Nothing but the lines from the one containing "1568x766 pixels." through the end of the entries should be set down, each exactly as written.
☆ ☆ ☆ ☆
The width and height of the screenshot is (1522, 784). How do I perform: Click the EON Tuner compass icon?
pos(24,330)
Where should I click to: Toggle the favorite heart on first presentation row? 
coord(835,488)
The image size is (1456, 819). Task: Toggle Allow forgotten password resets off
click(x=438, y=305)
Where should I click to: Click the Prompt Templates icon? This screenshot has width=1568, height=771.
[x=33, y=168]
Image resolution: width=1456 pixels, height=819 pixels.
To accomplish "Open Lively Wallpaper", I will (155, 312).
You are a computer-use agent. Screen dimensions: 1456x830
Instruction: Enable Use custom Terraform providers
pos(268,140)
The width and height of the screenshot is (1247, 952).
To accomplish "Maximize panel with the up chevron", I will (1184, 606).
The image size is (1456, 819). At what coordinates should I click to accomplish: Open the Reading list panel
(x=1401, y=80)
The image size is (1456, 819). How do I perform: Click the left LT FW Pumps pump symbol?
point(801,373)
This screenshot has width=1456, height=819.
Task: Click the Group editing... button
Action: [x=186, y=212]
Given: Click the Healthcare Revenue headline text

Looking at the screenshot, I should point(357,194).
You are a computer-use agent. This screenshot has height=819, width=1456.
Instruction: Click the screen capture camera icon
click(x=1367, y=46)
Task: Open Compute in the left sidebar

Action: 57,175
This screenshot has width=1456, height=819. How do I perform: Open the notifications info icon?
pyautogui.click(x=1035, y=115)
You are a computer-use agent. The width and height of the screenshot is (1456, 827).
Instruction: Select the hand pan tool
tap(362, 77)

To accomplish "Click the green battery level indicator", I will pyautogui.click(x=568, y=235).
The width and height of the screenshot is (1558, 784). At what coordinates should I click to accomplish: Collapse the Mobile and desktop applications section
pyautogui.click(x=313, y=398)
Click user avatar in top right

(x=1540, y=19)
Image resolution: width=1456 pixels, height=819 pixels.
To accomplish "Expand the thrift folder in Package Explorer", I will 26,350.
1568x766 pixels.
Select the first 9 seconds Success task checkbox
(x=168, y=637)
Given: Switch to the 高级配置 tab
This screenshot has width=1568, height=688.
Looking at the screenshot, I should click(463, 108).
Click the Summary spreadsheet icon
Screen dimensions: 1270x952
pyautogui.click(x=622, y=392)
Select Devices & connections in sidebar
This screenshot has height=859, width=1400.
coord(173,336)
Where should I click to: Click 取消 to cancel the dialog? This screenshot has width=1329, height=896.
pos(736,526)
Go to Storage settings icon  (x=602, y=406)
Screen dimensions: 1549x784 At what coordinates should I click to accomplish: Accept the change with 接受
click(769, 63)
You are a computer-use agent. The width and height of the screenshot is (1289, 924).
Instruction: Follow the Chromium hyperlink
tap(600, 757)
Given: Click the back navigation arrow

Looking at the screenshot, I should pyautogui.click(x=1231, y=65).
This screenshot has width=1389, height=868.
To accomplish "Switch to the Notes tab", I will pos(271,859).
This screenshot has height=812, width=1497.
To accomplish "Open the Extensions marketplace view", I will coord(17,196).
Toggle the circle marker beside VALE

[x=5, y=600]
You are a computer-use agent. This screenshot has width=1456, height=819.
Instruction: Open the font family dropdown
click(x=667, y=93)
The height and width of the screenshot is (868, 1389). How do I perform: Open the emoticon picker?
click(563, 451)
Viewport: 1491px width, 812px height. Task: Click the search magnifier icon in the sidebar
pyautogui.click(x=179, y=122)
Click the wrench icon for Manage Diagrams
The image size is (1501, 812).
☆ ☆ ☆ ☆
[RESPONSE FOR THIS EXERCISE]:
1568x766 pixels.
Select the first 9 seconds Success task checkbox
(x=168, y=637)
Given: Switch to the 高级配置 tab
This screenshot has width=1568, height=688.
Looking at the screenshot, I should click(463, 108).
Click the Summary spreadsheet icon
Screen dimensions: 1270x952
pyautogui.click(x=622, y=392)
Select Devices & connections in sidebar
This screenshot has height=859, width=1400.
coord(173,336)
Where should I click to: Click 取消 to cancel the dialog? This screenshot has width=1329, height=896.
pos(736,526)
Go to Storage settings icon  (x=602, y=406)
Screen dimensions: 1549x784 At what coordinates should I click to accomplish: Accept the change with 接受
click(769, 63)
You are a computer-use agent. The width and height of the screenshot is (1289, 924).
Instruction: Follow the Chromium hyperlink
tap(600, 757)
Given: Click the back navigation arrow

Looking at the screenshot, I should pyautogui.click(x=1231, y=65).
This screenshot has width=1389, height=868.
To accomplish "Switch to the Notes tab", I will pos(271,859).
This screenshot has height=812, width=1497.
To accomplish "Open the Extensions marketplace view", I will coord(17,196).
Toggle the circle marker beside VALE

[x=5, y=600]
You are a computer-use agent. This screenshot has width=1456, height=819.
Instruction: Open the font family dropdown
click(x=667, y=93)
The height and width of the screenshot is (868, 1389). How do I perform: Open the emoticon picker?
click(563, 451)
Viewport: 1491px width, 812px height. Task: Click the search magnifier icon in the sidebar
pyautogui.click(x=179, y=122)
Click the wrench icon for Manage Diagrams
The image size is (1501, 812).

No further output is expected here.